▶ INSTRUCTIONS TO FOLLOW
Take the material below and extract the lines from the one with "The image size" through the one with "Task: Open the Help button in dialog", word for word, without pictures.

▶ SUPPLIED INFORMATION
========================

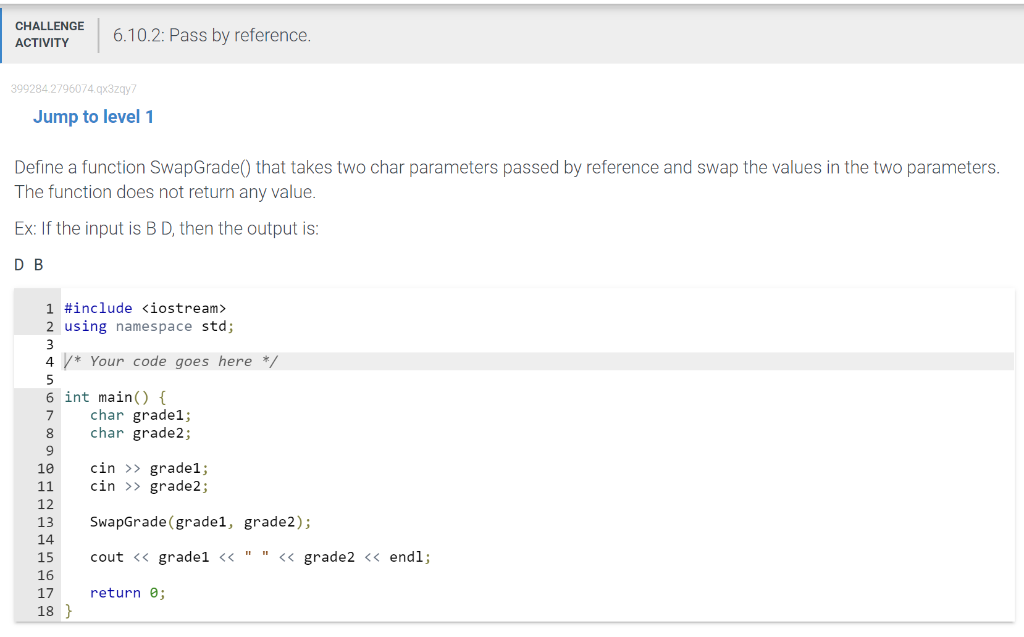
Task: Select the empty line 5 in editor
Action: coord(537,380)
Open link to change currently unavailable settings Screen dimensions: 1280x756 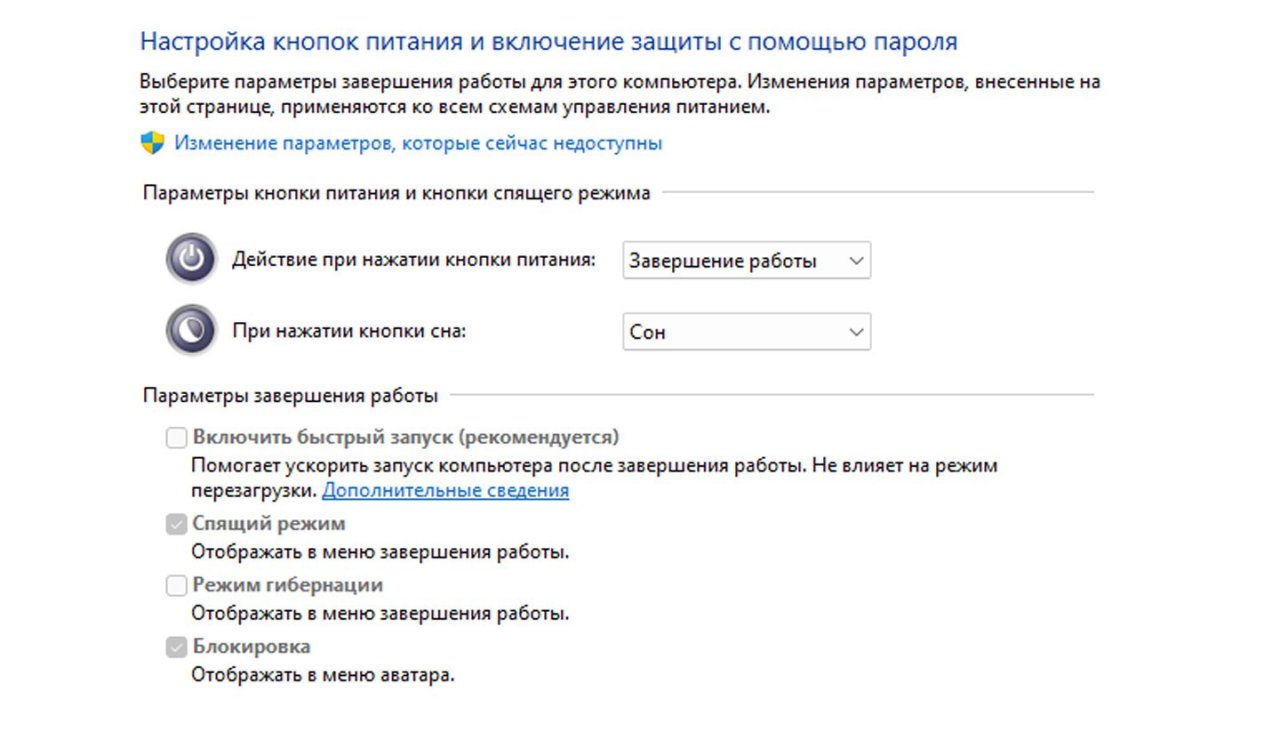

========================

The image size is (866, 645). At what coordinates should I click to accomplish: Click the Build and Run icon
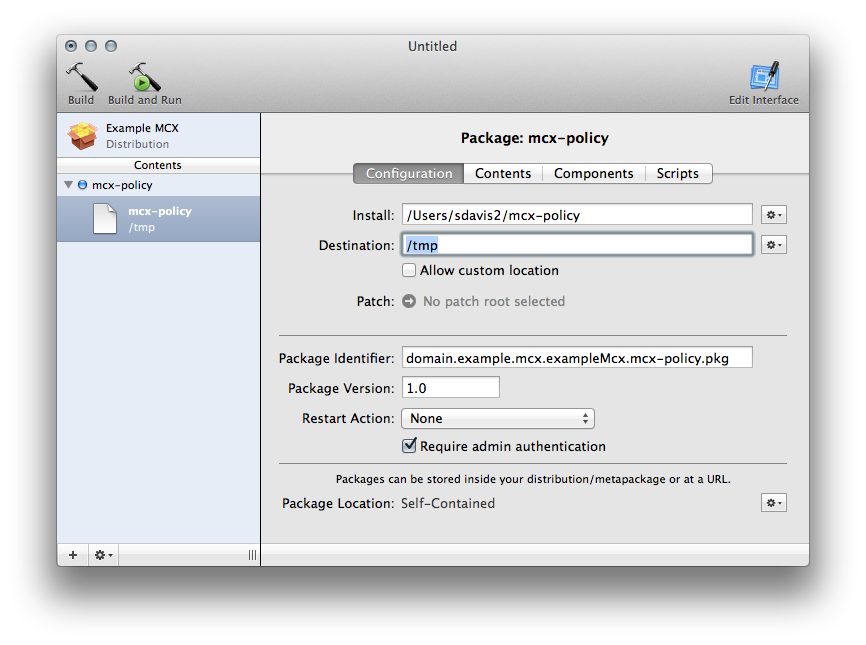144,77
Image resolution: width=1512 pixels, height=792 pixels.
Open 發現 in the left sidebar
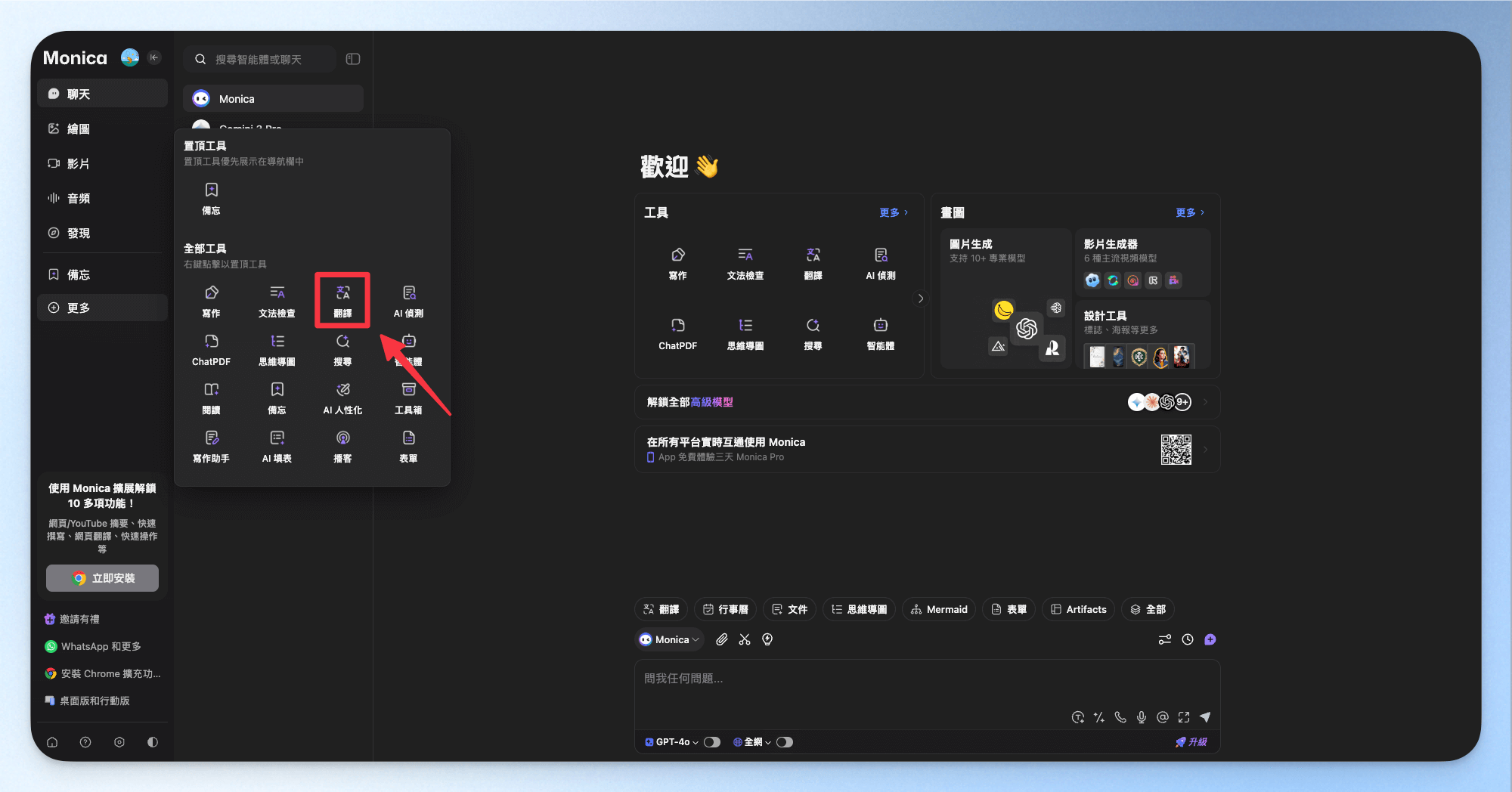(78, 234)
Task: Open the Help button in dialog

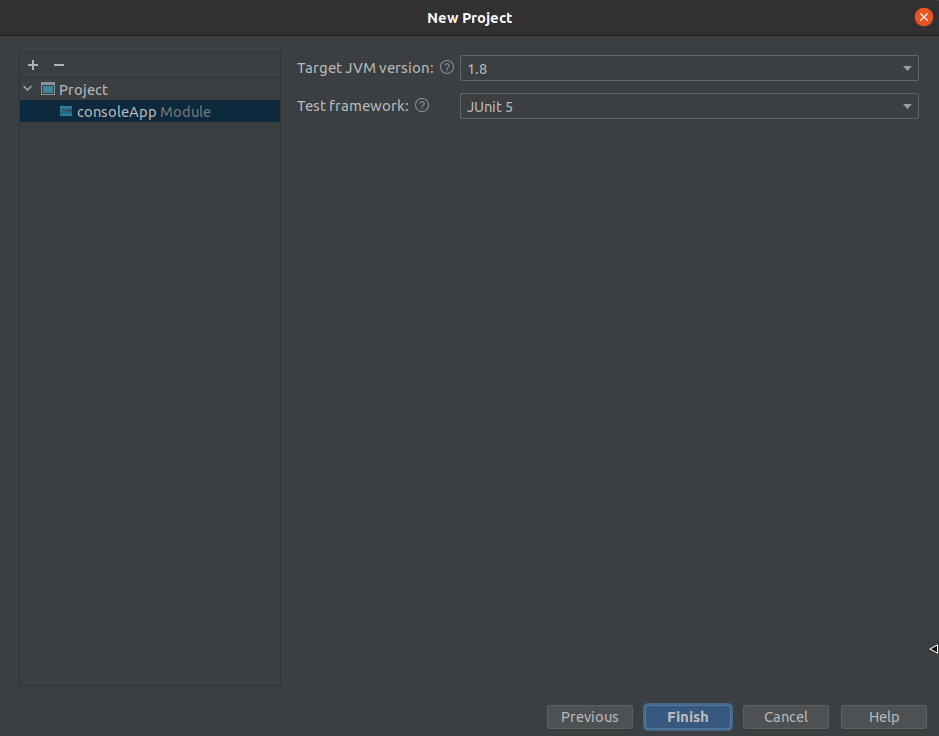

========================

▶ TASK ANSWER
The image size is (866, 645). At what coordinates should I click to accomplish: Click the Build and Run icon
144,77
Image resolution: width=1512 pixels, height=792 pixels.
Open 發現 in the left sidebar
(78, 234)
Task: Open the Help button in dialog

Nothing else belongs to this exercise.